La posizione dell’Autrice sul rapporto tra orientamento sessuale e principio di uguaglianza si sviluppa, con lucida consapevolezza, lungo tutto il corso del volume, con un ancoraggio forte dell’analisi alla protezione della dignità umana. Se non andiamo errati, infatti, il punto di incontro tra eguaglianza, riconoscimento della differenza e “trattamento costituzionale” dell’orientamento sessuale è rappresentato proprio dalla protezione della dignità della persona, intesa come libertà di autodeterminazione, garanzia dell’autonomo perseguimento dei propri piani di vita (p. 65), diritto di essere se stessi e di costruire la propria esistenza senza essere per questo assoggettati a dispositivi di oppressione e discriminazione che, generando timore e perdita di autostima, impediscono la piena realizzazione di quegli stessi percorsi di libertà. L’individuazione e la stessa costruzione giuridica di un diritto umano all’orientamento sessuale appaiono dunque strettamente legate alla protezione della dignità umana, nella misura in cui l’orientamento sessuale venga riconosciuto quale componente fondamentale ed irrinunciabile della stessa identità della persona, e assunto dalla Costituzione come oggetto e compito di protezione: in tale ottica, il riferimento alla dignità illumina in profondità lo stesso scrutinio di ragionevolezza delle discriminazioni, rappresentando un punto di equilibrio e uno snodo fondamentale del bilanciamento tra uguaglianza e riconoscimento della differenza.

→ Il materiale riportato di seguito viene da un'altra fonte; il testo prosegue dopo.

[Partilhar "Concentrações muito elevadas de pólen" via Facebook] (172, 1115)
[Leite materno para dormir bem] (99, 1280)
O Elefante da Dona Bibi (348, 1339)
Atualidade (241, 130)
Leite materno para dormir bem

Proprio per questo, il volume di Chiara Vitucci si impone ai costituzionalisti-comparatisti come occasione di riflessione ed ulteriore approfondimento di questioni che si pongono al crocevia del rapporto tra costituzionalismo, gestione del pluralismo, protezione dei diritti fondamentali e costruzione della convivenza attraverso il superamento e l’inclusione di ogni area di marginalità.